Все это ваше волнение и мысленная борьба есть больше ничего, как дело общего нашего приятеля, всем известного, именно — черта. Но вы не упускайте из виду, что он — щелкопер и весь состоит из надуванья. (…) Итак, ваше волнение есть, просто, дело черта. Вы эту скотину бейте по морде и не смущайтесь ничем. Он — точно мелкий чиновник, забравшийся в город будто бы на следствие. Пыль запустит всем, распечет, раскричится. Стоит только немножко струсить и податься назад — тут-то он и пойдет храбриться. А как только наступишь на него, он и хвост подожмет. Мы сами делаем из него великана; а в самом деле он черт знает что. (…) И теперь я могу сказать (…) сделался несколько умней, вижу ясней многие вещи и называю их прямо по имени, то есть черта называю прямо чертом, не даю ему вовсе великолепного костюма а la Байрон и знаю, что он ходит во фраке из (…) и что на его гордость стоит вы(…)ться, — вот и все! [117]

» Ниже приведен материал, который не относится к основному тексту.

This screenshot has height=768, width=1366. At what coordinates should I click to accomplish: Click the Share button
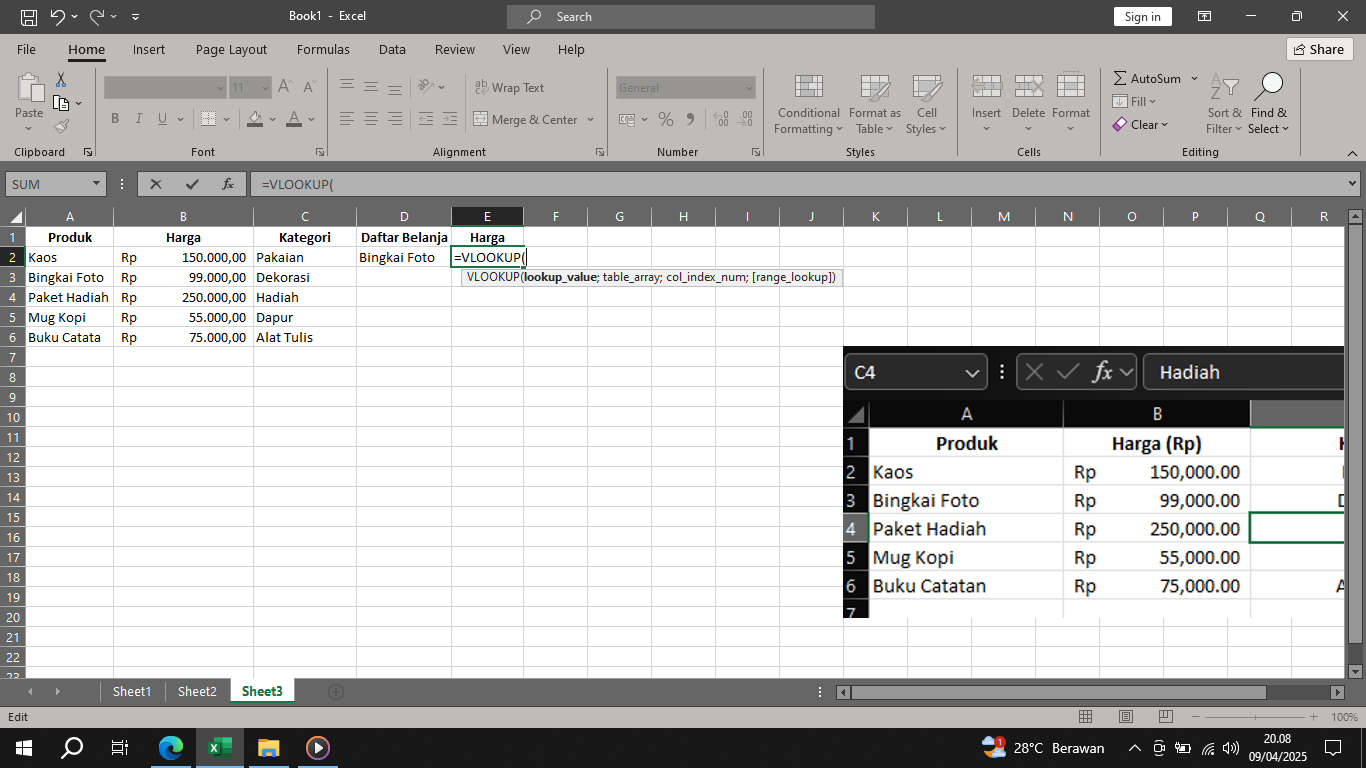[x=1319, y=49]
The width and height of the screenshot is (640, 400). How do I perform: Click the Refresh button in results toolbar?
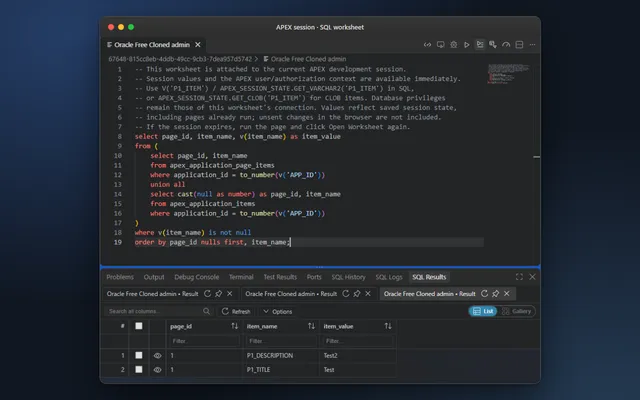pos(236,311)
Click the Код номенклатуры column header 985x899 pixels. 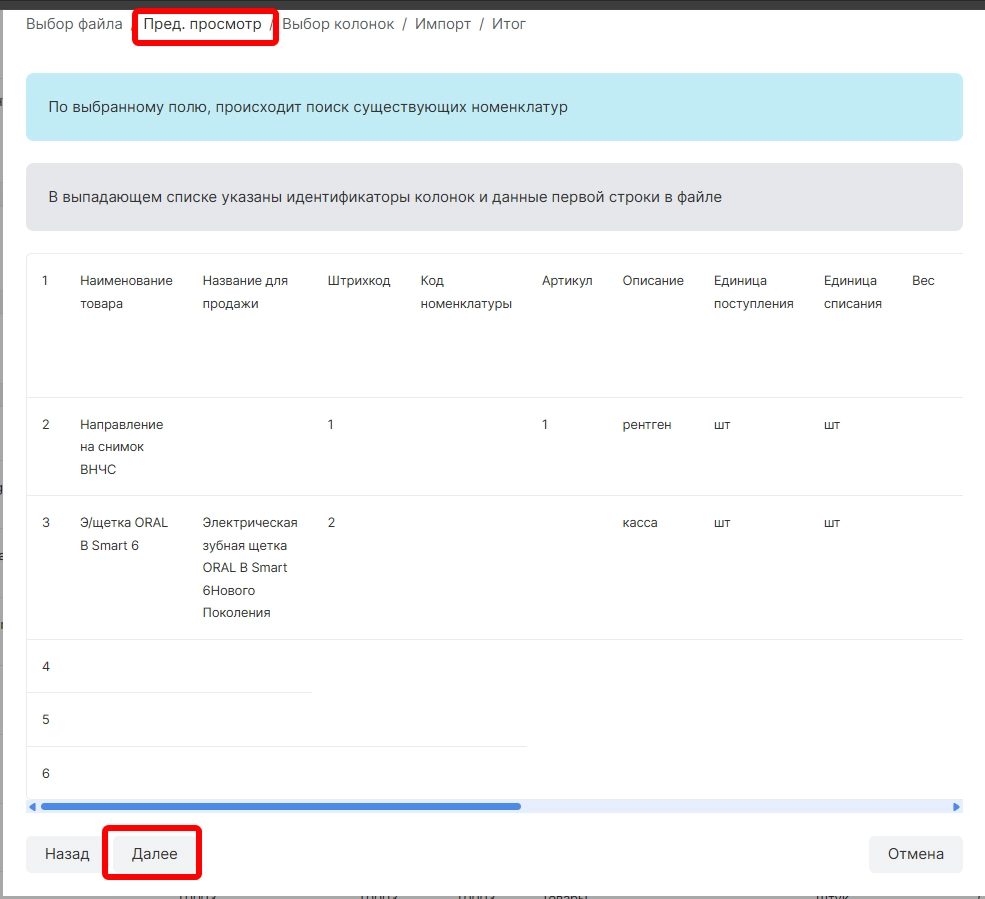click(466, 292)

Таким плотским и пошлым, по-гоголевски неопровержимым в своей реальности черт войдет в жизнь писателя после перелома 1840-х гг. Повинуясь особенной способности гоголевской мысли материализовывать сущности, сообщать почти телесную достоверность словам и идеям [118], черт станет повсюду подкарауливать автора:
А потому советую тебе рассмотреть хорошенько себя: точно ли это раздражение законное и не потому ли оно случилось, что дух твой был к тому приготовлен нервическим мятежом. Эту проверку я делаю теперь всегда над собою при малейшем неудовольствии на кого бы то ни было, хотя бы даже на муху, и, признаюсь, уже не раз подкараулил я, что это были нервы, а из-за них, притаившись, работал и черт, который, как известно, ищет всяким путем просунуть к нам нос свой, и если в здоровом состоянии нельзя, так он его просунет дверью болезни [119].

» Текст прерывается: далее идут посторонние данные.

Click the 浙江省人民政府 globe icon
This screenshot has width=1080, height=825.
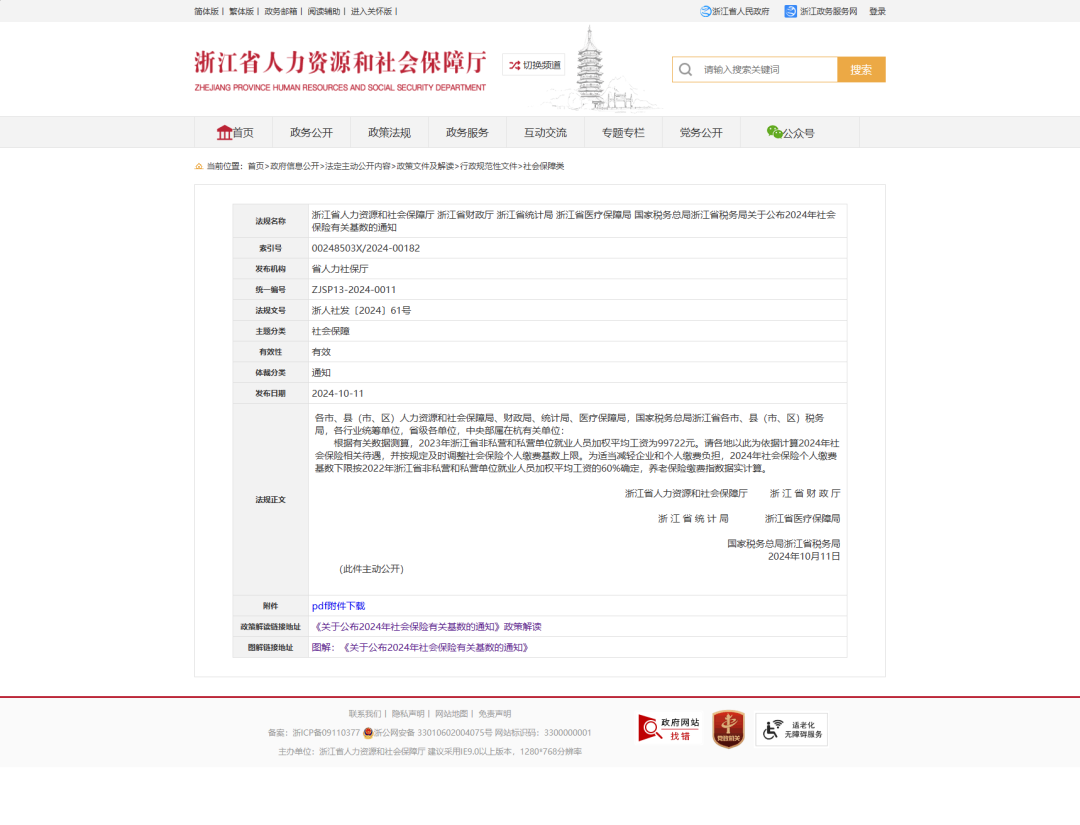tap(705, 11)
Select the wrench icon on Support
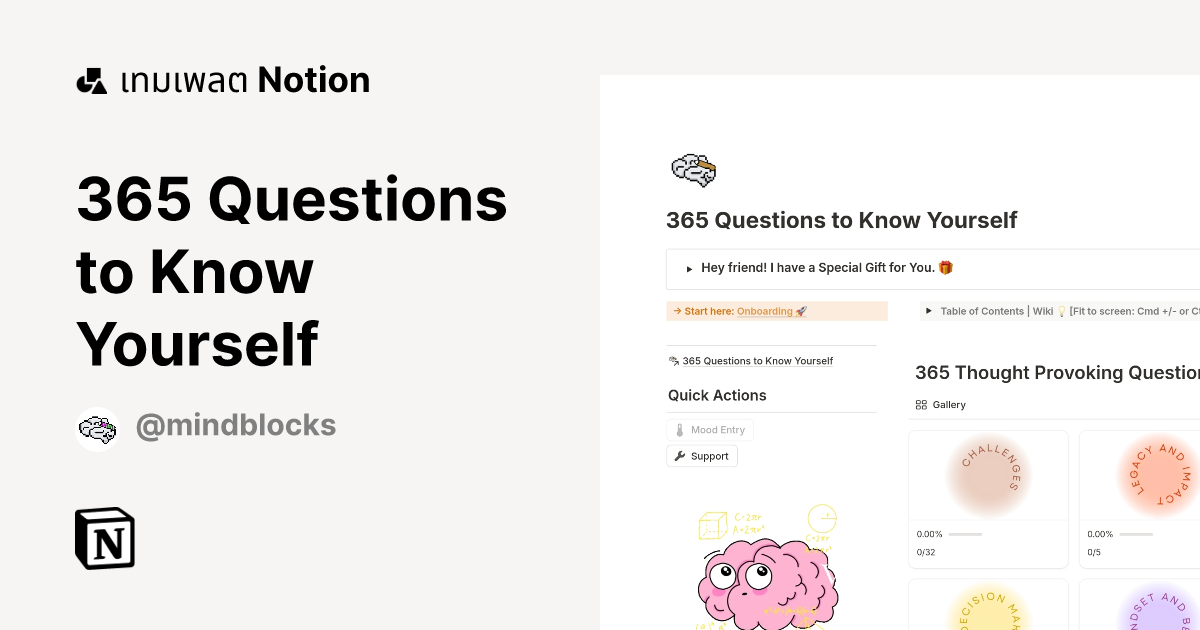This screenshot has height=630, width=1200. pos(679,456)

Вклад гоголевского кошмара в размывание литературой границ реальности психологического переживания трудно переоценить. Черт Ивана Карамазова — двойник, близнец гоголевского черта:
Итак, он сидел теперь, почти сознавая сам, что в бреду, и, как уже и сказал я, упорно приглядывался к какому-то предмету у противоположной стены на диване. Там вдруг оказался сидящим некто, бог знает как вошедший (…) Это был какой-то господин или, лучше сказать, известного сорта русский джентльмен, лет уже не молодых, «qui frisait la cinquantaine», как говорят французы, с не очень сильной проседью в темных, довольно длинных и густых еще волосах и в стриженой бородке клином. Одет он был в какой-то коричневый пиджак, очевидно от лучшего портного, но уже поношенный, сшитый примерно еще третьего года и совершенно уже вышедший из моды, так что из светских достаточных людей таких уже два года никто не носил. Белье, длинный галстук в виде шарфа, было все так, как и у все шиковатых джентльменов, но белье, если вглядеться ближе, было грязновато, а широкий шарф очень потерт. Клетчатые панталоны гостя сидели превосходно, но были опять-таки слишком светлы и как-то слишком узки, как теперь уже перестали носить, равно как и белая пуховая шляпа, которую уже слишком не по сезону притащил с собой гость [120].
Консервативный черт будет капризно сохранять даже пристрастие к клетке в своем костюме, чтобы читатель тем легче мог опознать его и вспомнить, с кем он имеет дело:
И тут знойный воздух сгустился перед ним, и соткался из этого воздуха прозрачный гражданин престранного вида. На маленькой головке жокейский картузик, клетчатый воздушный же пиджачок… Гражданин ростом в сажень, но в плечах узок, худ неимоверно, и физиономия, прошу заметить, глумливая.
Так материализовавшийся кошмар Гоголя, черт Ивана Карамазова, удобно расположился в мировой литературе, спокойно ожидая наступления готической современности.